(Collected data)
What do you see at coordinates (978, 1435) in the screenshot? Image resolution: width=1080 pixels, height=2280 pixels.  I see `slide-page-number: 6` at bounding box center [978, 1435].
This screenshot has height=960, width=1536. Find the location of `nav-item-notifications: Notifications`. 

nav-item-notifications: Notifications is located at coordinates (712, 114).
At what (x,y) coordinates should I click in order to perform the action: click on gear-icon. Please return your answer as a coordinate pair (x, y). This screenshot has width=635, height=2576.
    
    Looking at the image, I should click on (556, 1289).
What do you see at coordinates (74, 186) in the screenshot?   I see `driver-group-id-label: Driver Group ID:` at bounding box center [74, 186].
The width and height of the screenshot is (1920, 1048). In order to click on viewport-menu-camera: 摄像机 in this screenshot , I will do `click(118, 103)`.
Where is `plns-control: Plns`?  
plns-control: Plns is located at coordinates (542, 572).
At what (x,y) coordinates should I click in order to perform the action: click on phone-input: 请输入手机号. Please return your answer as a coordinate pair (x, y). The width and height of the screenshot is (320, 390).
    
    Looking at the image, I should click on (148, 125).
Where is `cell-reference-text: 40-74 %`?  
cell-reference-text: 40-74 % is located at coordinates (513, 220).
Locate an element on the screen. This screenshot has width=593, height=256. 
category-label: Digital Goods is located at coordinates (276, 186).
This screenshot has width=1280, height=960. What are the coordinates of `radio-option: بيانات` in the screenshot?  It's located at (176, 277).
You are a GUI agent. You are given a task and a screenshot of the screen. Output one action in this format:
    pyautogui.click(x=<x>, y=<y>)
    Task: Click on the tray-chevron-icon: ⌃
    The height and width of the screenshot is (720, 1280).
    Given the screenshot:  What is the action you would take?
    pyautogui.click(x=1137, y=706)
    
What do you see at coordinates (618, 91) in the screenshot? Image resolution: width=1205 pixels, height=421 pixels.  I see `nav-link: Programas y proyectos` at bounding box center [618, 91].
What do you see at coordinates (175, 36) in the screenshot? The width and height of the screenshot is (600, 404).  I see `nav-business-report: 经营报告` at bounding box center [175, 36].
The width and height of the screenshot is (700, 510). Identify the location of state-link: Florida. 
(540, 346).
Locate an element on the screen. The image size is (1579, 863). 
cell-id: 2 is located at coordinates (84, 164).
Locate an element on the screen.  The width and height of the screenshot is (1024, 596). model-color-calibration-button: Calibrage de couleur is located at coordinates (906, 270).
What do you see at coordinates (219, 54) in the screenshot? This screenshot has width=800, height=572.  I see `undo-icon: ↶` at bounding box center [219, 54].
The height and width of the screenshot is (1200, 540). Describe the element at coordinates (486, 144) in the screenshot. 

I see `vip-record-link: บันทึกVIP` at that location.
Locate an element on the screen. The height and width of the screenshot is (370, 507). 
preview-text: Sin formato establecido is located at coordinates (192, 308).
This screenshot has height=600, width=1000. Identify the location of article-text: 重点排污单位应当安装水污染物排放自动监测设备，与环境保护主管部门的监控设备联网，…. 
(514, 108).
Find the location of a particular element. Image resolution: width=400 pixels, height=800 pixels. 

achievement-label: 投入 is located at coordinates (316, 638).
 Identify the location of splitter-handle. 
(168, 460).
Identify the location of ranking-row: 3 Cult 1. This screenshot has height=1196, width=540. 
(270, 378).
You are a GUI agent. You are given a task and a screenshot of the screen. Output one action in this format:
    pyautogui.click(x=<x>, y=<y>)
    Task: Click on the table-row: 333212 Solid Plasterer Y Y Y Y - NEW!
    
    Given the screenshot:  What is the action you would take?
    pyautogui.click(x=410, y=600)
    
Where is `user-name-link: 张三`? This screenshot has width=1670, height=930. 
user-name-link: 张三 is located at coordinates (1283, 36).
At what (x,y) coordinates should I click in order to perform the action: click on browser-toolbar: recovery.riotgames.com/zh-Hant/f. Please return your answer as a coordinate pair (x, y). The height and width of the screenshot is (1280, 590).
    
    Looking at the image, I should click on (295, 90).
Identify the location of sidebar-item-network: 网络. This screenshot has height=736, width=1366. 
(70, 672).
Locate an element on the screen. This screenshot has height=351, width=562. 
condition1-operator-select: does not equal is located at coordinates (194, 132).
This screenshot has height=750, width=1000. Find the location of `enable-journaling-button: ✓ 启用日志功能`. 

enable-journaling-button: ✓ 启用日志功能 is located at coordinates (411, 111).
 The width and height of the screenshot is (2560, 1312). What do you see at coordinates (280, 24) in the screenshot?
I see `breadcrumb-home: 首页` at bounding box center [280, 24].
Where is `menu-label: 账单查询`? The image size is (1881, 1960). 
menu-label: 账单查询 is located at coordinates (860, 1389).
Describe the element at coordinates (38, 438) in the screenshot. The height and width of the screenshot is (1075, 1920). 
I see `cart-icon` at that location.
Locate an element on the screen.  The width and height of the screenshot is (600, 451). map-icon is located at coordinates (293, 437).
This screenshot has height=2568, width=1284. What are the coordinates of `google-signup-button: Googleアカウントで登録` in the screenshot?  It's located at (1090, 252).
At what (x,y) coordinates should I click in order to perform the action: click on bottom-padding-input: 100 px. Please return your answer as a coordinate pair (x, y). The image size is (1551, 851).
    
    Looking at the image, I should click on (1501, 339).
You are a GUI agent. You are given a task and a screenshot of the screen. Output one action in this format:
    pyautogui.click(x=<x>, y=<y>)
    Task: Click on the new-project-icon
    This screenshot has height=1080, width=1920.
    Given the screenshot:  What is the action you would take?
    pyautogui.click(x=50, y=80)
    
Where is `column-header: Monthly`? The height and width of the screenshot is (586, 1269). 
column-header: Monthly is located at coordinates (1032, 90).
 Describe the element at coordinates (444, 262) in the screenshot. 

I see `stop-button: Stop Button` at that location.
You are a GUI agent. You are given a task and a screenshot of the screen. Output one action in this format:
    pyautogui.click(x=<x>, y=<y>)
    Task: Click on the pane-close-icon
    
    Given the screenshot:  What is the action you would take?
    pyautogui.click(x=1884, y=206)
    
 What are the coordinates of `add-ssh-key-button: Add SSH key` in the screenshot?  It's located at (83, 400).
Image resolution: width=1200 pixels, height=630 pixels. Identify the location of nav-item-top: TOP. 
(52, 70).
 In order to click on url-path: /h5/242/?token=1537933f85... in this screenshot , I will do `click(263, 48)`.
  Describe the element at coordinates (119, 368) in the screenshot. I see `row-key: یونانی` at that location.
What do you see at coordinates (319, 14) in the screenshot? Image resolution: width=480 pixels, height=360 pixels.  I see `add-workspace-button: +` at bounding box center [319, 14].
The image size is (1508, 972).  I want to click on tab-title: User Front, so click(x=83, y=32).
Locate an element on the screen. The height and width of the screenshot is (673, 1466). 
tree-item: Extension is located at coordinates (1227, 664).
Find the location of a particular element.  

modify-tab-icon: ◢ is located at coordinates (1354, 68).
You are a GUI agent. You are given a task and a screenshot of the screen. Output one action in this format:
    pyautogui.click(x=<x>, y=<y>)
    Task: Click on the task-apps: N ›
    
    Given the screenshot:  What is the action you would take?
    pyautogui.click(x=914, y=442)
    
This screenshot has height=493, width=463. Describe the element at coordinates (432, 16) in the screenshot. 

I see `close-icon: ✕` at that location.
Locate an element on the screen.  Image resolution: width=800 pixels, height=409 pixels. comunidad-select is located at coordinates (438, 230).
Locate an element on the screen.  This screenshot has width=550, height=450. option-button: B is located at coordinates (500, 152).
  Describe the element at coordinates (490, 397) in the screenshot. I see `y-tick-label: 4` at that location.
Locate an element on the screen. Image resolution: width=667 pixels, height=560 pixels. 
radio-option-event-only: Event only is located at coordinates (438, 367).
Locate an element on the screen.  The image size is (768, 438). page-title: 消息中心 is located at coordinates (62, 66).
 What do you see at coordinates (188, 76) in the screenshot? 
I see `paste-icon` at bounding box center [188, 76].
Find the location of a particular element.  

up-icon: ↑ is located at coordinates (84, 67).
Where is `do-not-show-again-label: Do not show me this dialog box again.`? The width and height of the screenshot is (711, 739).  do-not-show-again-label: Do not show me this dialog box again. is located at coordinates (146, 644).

**Problem to solve:**
Could you render the stretch of the records above, from the line containing "The width and height of the screenshot is (700, 510)." through the line containing "cell-id: 2 is", as a JSON list of strings with one string per line and blank lines left out?

**Solution:**
[
  "The width and height of the screenshot is (700, 510). Identify the location of state-link: Florida. ",
  "(540, 346).",
  "Locate an element on the screen. The image size is (1579, 863). ",
  "cell-id: 2 is located at coordinates (84, 164)."
]